=== Section Start ===

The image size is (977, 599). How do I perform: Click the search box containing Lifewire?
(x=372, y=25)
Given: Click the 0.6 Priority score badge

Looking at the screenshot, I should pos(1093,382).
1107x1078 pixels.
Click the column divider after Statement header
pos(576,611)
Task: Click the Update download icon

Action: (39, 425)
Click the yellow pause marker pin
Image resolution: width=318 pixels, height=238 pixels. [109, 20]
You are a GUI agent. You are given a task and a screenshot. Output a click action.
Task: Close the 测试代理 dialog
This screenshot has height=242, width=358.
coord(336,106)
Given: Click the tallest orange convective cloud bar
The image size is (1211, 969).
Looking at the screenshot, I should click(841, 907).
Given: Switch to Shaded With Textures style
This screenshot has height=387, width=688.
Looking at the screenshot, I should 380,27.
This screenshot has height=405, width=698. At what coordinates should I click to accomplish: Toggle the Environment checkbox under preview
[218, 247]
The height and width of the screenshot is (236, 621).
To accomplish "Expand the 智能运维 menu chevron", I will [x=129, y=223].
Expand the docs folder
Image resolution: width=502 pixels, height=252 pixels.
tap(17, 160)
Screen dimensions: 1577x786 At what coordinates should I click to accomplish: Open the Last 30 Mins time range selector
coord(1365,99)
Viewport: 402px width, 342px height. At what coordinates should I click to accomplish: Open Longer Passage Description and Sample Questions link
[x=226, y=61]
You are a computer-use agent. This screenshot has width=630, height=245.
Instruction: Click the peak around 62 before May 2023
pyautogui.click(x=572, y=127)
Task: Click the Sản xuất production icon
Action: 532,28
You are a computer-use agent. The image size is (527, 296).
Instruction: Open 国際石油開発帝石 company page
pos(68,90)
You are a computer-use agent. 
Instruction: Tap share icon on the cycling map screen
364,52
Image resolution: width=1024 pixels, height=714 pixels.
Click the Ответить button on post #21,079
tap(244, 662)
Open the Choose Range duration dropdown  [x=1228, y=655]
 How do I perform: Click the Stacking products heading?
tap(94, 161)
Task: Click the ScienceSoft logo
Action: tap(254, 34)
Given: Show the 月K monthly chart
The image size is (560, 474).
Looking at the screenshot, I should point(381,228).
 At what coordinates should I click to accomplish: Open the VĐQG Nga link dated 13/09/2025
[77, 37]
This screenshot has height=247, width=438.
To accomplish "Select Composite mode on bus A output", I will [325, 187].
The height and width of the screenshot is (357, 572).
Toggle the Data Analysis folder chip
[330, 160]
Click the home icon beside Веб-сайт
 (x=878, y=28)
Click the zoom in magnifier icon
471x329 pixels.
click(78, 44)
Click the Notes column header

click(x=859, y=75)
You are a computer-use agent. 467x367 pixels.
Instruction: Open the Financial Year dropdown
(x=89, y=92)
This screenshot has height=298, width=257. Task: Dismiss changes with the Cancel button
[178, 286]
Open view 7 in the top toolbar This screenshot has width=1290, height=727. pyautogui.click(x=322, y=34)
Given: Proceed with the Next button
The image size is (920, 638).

=== Section End ===

Your goal: The full listing above is to be given again exactly.

Response for this exercise:
The image size is (977, 599). How do I perform: Click the search box containing Lifewire?
(x=372, y=25)
Given: Click the 0.6 Priority score badge

Looking at the screenshot, I should pos(1093,382).
1107x1078 pixels.
Click the column divider after Statement header
pos(576,611)
Task: Click the Update download icon

Action: (39, 425)
Click the yellow pause marker pin
Image resolution: width=318 pixels, height=238 pixels. [109, 20]
You are a GUI agent. You are given a task and a screenshot. Output a click action.
Task: Close the 测试代理 dialog
This screenshot has height=242, width=358.
coord(336,106)
Given: Click the tallest orange convective cloud bar
The image size is (1211, 969).
Looking at the screenshot, I should click(841, 907).
Given: Switch to Shaded With Textures style
This screenshot has height=387, width=688.
Looking at the screenshot, I should 380,27.
This screenshot has height=405, width=698. At what coordinates should I click to accomplish: Toggle the Environment checkbox under preview
[218, 247]
The height and width of the screenshot is (236, 621).
To accomplish "Expand the 智能运维 menu chevron", I will [x=129, y=223].
Expand the docs folder
Image resolution: width=502 pixels, height=252 pixels.
tap(17, 160)
Screen dimensions: 1577x786 At what coordinates should I click to accomplish: Open the Last 30 Mins time range selector
coord(1365,99)
Viewport: 402px width, 342px height. At what coordinates should I click to accomplish: Open Longer Passage Description and Sample Questions link
[x=226, y=61]
You are a computer-use agent. This screenshot has width=630, height=245.
Instruction: Click the peak around 62 before May 2023
pyautogui.click(x=572, y=127)
Task: Click the Sản xuất production icon
Action: 532,28
You are a computer-use agent. The image size is (527, 296).
Instruction: Open 国際石油開発帝石 company page
pos(68,90)
You are a computer-use agent. 
Instruction: Tap share icon on the cycling map screen
364,52
Image resolution: width=1024 pixels, height=714 pixels.
Click the Ответить button on post #21,079
tap(244, 662)
Open the Choose Range duration dropdown  [x=1228, y=655]
 How do I perform: Click the Stacking products heading?
tap(94, 161)
Task: Click the ScienceSoft logo
Action: tap(254, 34)
Given: Show the 月K monthly chart
The image size is (560, 474).
Looking at the screenshot, I should point(381,228).
 At what coordinates should I click to accomplish: Open the VĐQG Nga link dated 13/09/2025
[77, 37]
This screenshot has height=247, width=438.
To accomplish "Select Composite mode on bus A output", I will [325, 187].
The height and width of the screenshot is (357, 572).
Toggle the Data Analysis folder chip
[330, 160]
Click the home icon beside Веб-сайт
 (x=878, y=28)
Click the zoom in magnifier icon
471x329 pixels.
click(78, 44)
Click the Notes column header

click(x=859, y=75)
You are a computer-use agent. 467x367 pixels.
Instruction: Open the Financial Year dropdown
(x=89, y=92)
This screenshot has height=298, width=257. Task: Dismiss changes with the Cancel button
[178, 286]
Open view 7 in the top toolbar This screenshot has width=1290, height=727. pyautogui.click(x=322, y=34)
Given: Proceed with the Next button
The image size is (920, 638).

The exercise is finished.